Jumat, 14 Juni 2013

Penalaran deduktif, Induktif dan kesalahan penalaran


BAB I
Pendahuluan
A.    Latar Belakang
Seperti diketahui, bahasa Indonesia menjadi mata kuliah wajib perguruan tinggi baik negeri maupun swasta. Ada beberapa alasan pemerintah menetapkan hal itu. Alasan yang umum, pembinaan terhadap para penutur bahasa yaitu agar mereka mampu menggunakan bahasa Indonesia dengan baik dan benar harus terus menerus dilaksanakan. Dalam makalah ini kami akan membahas hal yang penting dalam pembelajaran Bahasa Indonesia yaitu penalaran deduktif, induktif, serta kesalahan dalam penalaran.
B.     Rumusan Masalah
1.      Apa yang dimaksud dengan penalaran ?
2.      Bagaimana pembagian penalaran ?








BAB II
Pembahasan
A.    Penalaran Deduktif
Sebelum membahas tentang penalaran deduktif lebih baik kita mengetahui apa itu penalaran.
“Pernalaran adalah proses berpikir yang bertolak dari pengamatan indera (observasi empirik) yang menghasilkan sejumlah konsep dan pengertian.”[1] Berdasarkan pengamatan yang sejenis juga akan terbentuk proposisi – proposisi yang sejenis, berdasarkan sejumlah proposisi yang diketahui atau dianggap benar, orang menyimpulkan sebuah proposisi baru yang sebelumnya tidak diketahui. Proses inilah yang disebut menalar.
Pernalaran juga dapat diartikan  suatu proses berpikir manusia untuk menghubung-hubungkan data / fakta yang ada sehingga sampai pada suatu simpulan. Fakta / data yang akan dinalar itu boleh benar dan juga tidak.

== Daftar Hasil Ekstraksi ==
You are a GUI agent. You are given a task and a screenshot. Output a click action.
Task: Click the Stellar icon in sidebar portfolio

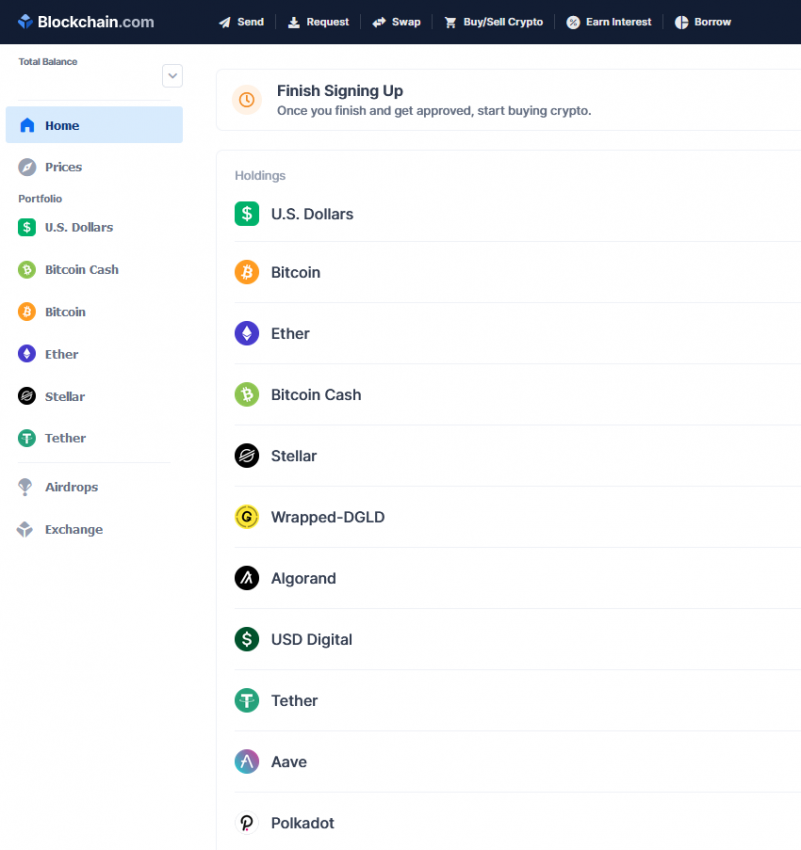pyautogui.click(x=27, y=396)
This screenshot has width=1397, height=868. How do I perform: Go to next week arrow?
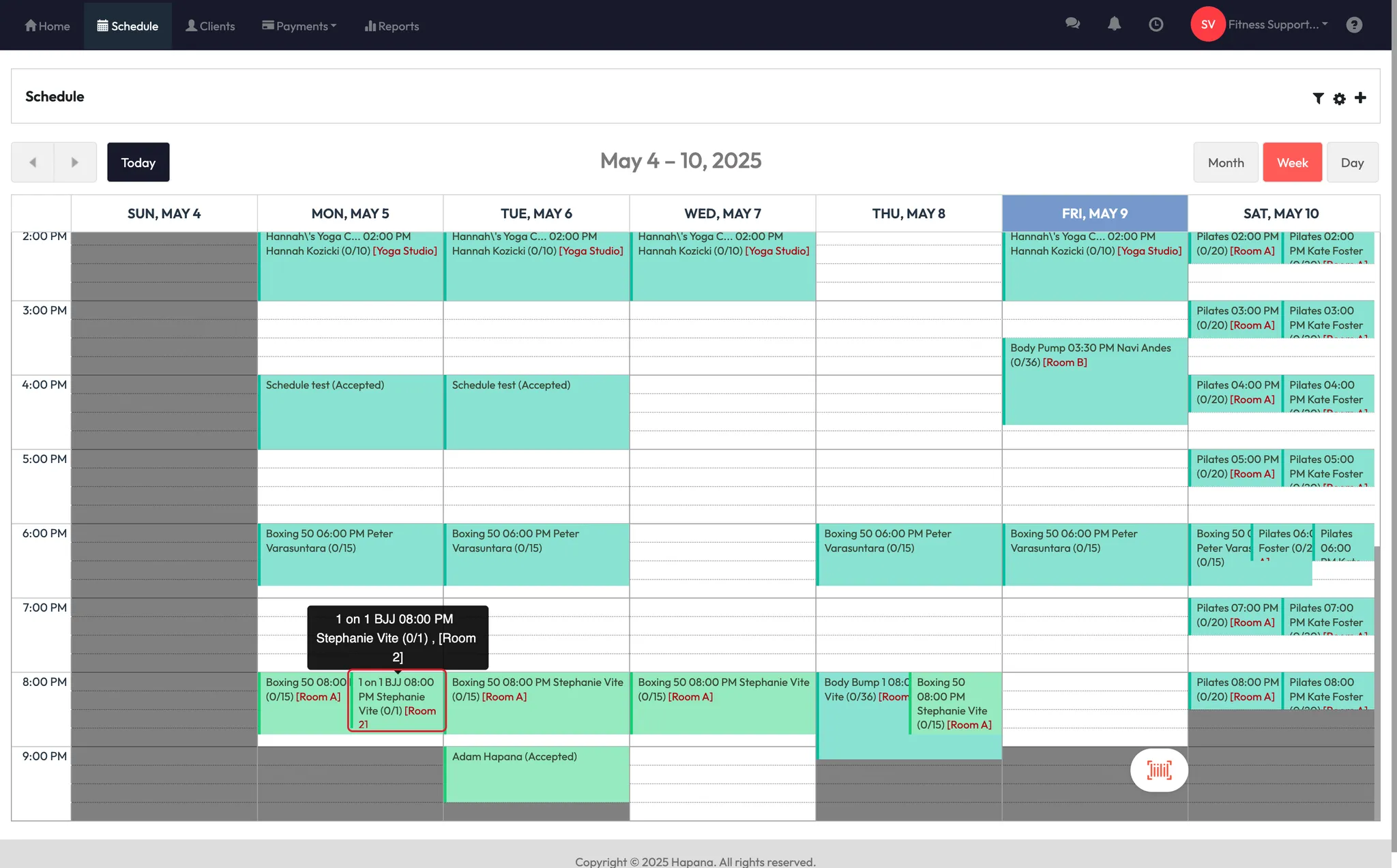[x=75, y=162]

== Bagian Latihan ==
a) Sebutkan semua subjudul dalam teks tentang penalaran yang diawali huruf kapital dan titik.
b) Ketik ulang baris-baris dalam daftar, mulai dari baris yang memuat "This screenshot has" sampai akhir daftar, dengan baris awal itu ikut disertakan. Jangan sertakan gambar dalam jawaban.
Teks bacaan dan daftar di atas diambil dari sumber yang berlainan.

== Jawaban Latihan ==
a)
A. Latar Belakang
B. Rumusan Masalah
A. Penalaran Deduktif

b)
This screenshot has width=1397, height=868. How do I perform: Go to next week arrow?
[x=75, y=162]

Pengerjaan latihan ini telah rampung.